Opera GX llega a Linux: puede ser el navegador gaming que pedía la comunidad
Este desarrollo ofrece opciones de uso muy interesantes que le colocan como una de las opciones más llamativas para los que utilizan Linux.


Opera GX por fin está disponible de forma nativa en Linux, dando respuesta a las peticiones de jugadores y desarrolladores. El navegador para gamers de la compañía aterriza en el escritorio del pingüino con sus ya conocidas funciones de control de rendimiento, integraciones pensadas para el gaming y un nivel de personalización muy elevado.
Con la llegada de Opera GX a Linux, quienes apuestan por este sistema operativo pueden navegar, chatear y consumir contenido en streaming sin renunciar ni a la filosofía de control y privacidad propia del software libre ni al rendimiento que exigen los juegos actuales. Quien desee probar el navegador puede descargar Opera GX desde la web oficial en este enlace.
Control de recursos para jugar sin interrupciones
Uno de los puntos fuertes de Opera GX es el panel desde el que el usuario puede limitar el consumo de recursos del navegador para evitar que interfiera con el rendimiento de los juegos. Esta función, denominada GX Control -que ya estaba presente en las versiones de Windows y macOS-, llega ahora a Linux con la misma filosofía: que el sistema priorice siempre el juego y no el navegador.
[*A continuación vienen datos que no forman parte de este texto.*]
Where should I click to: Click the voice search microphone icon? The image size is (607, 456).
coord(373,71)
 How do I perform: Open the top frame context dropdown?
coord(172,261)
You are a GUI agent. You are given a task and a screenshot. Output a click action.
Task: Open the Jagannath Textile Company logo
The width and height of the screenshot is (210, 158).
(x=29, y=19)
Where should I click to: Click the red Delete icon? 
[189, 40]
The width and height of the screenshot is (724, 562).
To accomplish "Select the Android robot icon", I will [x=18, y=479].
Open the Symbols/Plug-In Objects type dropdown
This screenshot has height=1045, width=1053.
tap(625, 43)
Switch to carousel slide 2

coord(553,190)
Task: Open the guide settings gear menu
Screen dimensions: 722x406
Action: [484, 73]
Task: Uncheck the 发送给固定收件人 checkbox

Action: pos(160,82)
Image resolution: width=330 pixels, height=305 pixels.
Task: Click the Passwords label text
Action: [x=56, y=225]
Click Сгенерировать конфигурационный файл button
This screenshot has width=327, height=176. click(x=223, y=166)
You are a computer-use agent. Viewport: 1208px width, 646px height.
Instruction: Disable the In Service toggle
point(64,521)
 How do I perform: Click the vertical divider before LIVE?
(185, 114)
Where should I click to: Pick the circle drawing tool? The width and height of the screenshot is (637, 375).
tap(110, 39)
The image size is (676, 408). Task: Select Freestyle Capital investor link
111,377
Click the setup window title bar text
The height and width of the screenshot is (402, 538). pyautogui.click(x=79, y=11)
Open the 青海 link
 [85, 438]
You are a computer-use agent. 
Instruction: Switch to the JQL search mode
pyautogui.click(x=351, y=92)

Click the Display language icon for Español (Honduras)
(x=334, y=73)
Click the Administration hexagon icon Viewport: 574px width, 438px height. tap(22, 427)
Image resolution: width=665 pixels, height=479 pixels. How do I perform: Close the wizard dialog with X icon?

De esta forma, es posible establecer límites a la memoria RAM que puede usar el navegador, gestionar qué procesos acaparan CPU y ajustar el ancho de banda de red que se destina a las pestañas abiertas. De este modo, si se está descargando un juego, se participa en una partida en línea o se retransmite en directo, el usuario puede asegurarse de que el tráfico del navegador en Linux no se convierte en un cuello de botella.
Streaming, chat y contenidos sin cambiar de pestaña
Opera GX integra en su barra lateral accesos directos a servicios clave para los gamers, como Twitch y Discord, pensados para que se puedan ver streams, seguir canales favoritos o chatear con amigos sin tener que saltar constantemente entre pestañas. La idea es que el navegador se convierta en una especie de centro de mando desde el que gestionar tanto el juego como la comunidad que lo rodea.
Al fijar elementos en la barra lateral, el usuario recibe notificaciones en tiempo real, puede abrir conversaciones o transmisiones al instante y mantenerlas visibles mientras navega por otras páginas. Esta integración cobra especial sentido en Linux, donde muchas configuraciones de escritorio se utilizan precisamente para organizar de forma muy ajustada ventanas y paneles.
Personalización avanzada
Opera GX también destaca en Linux por sus amplias opciones de personalización visual y sonora, agrupadas bajo GX Mods & Customization. Desde este apartado se pueden aplicar temas de color, paquetes de sonidos, efectos visuales, sombreados o shaders y otros elementos que hacen que el navegador encaje con el setup de cada jugador.
Esta capa estética va más allá de un simple cambio de fondo, ya que permite adaptar la apariencia del navegador a la iluminación del escritorio, a los periféricos o incluso al estilo de los juegos favoritos. Para una comunidad como la de Linux, acostumbrada a ajustar cada detalle, este nivel de personalización encaja de forma natural con la manera en la que entienden su sistema.
Privacidad, bloqueo de rastreo y VPN integrada
Opera GX incorpora bloqueadores de anuncios y rastreadores que permiten reducir las distracciones durante la navegación y limitar el seguimiento por parte de terceros. El usuario puede decidir qué anuncios, ventanas emergentes o elementos intrusivos quiere ver, y cuáles prefiere filtrar para mantener la experiencia de uso más limpia mientras juega o trabaja.
El navegador incluye además protección frente a técnicas como el cryptojacking y ofrece una VPN integrada opcional que funciona bajo una política de cero registros, auditada de manera independiente por Deloitte para garantizar que no se almacenan datos de actividad. Esta combinación de herramientas de privacidad resulta especialmente atractiva para quienes eligen Linux precisamente por el control que ofrece sobre el sistema y la gestión de los datos personales.

Compatibilidad con distribuciones de Linux y formatos
Opera GX es compatible con varias de las principales distribuciones de escritorio basadas en Linux, incluyendo sistemas derivados de Debian y Ubuntu, así como Fedora y OpenSUSE. La instalación se puede realizar mediante paquetes .deb y .rpm, lo que cubre buena parte del ecosistema de distribuciones populares y facilita la integración con los gestores de paquetes nativos.
Opera también trabaja en mejorar la compatibilidad con formatos como Flatpak, lo que abriría la puerta a una distribución más unificada en distintos escritorios y entornos. Además, el navegador recibe actualizaciones semanales que se nutren de los comentarios enviados por la comunidad a través de Discord, foros y sistemas de reporte de errores, reforzando la idea de un desarrollo vivo y muy atento al feedback.